Stephen spends his summer mostly in the company of his brother Maurice. Maurice suggests that Stephen send his poems to a publisher, but Stephen says he has burned them because “they were romantic.” Joyce’s own early poems do not survive either, and may well have met the flames. Stephen’s grades are not good enough for him to receive an “exhibition”—that is, a scholarship—for the coming year, and the money to pay for his tuition is not to be found, so his mother intervenes, asking the Jesuits for their help, and an arrangement is proposed; that Stephen take an “appointment,” perhaps a teaching post or some other work-study arrangement, to tide him over. But Stephen refuses (as Joyce refused a similar post), not wanting to be bought. His summer now is spent down by the sea at Howth Head, watching the swimmers and thinking of “Lucy” (the “bird girl” watched by Stephen in Portrait, but who does not appear in an earlier scene in Stephen Hero).
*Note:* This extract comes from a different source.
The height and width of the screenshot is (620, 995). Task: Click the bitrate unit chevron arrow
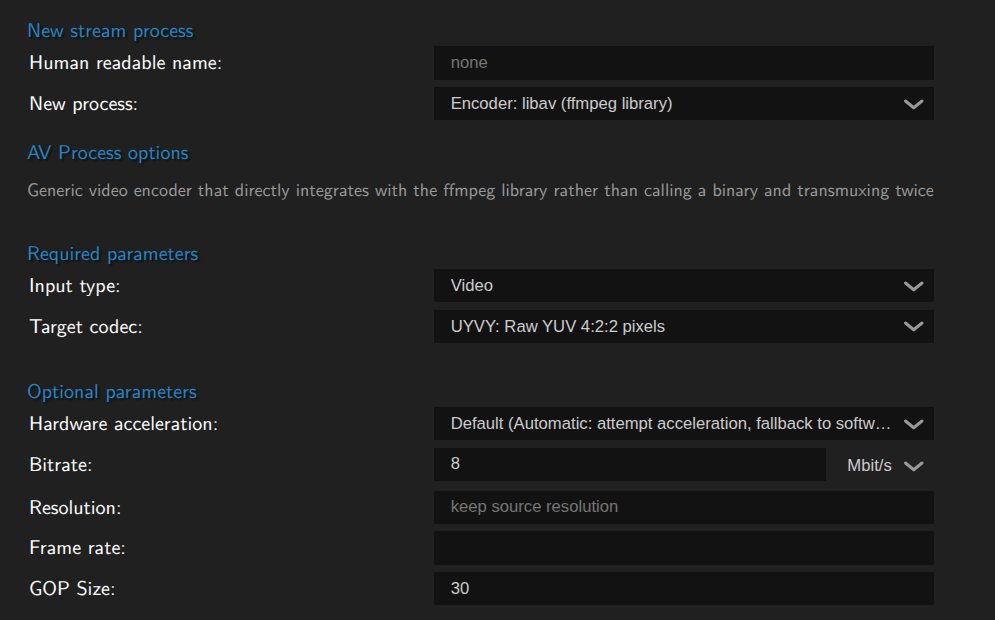[911, 465]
He also has keeps a Danish grammar in his pocket, because he has a purpose in mind for studying that language now (likely reading Ibsen in the original). He sees Emma, and comments to an acquaintance that she will probably be married soon. “She is nothing to me now, you know,” he tells the acquaintance. “I don’t believe that, let me tell you,” the acquaintance responds, and here Stephen Hero was abandoned.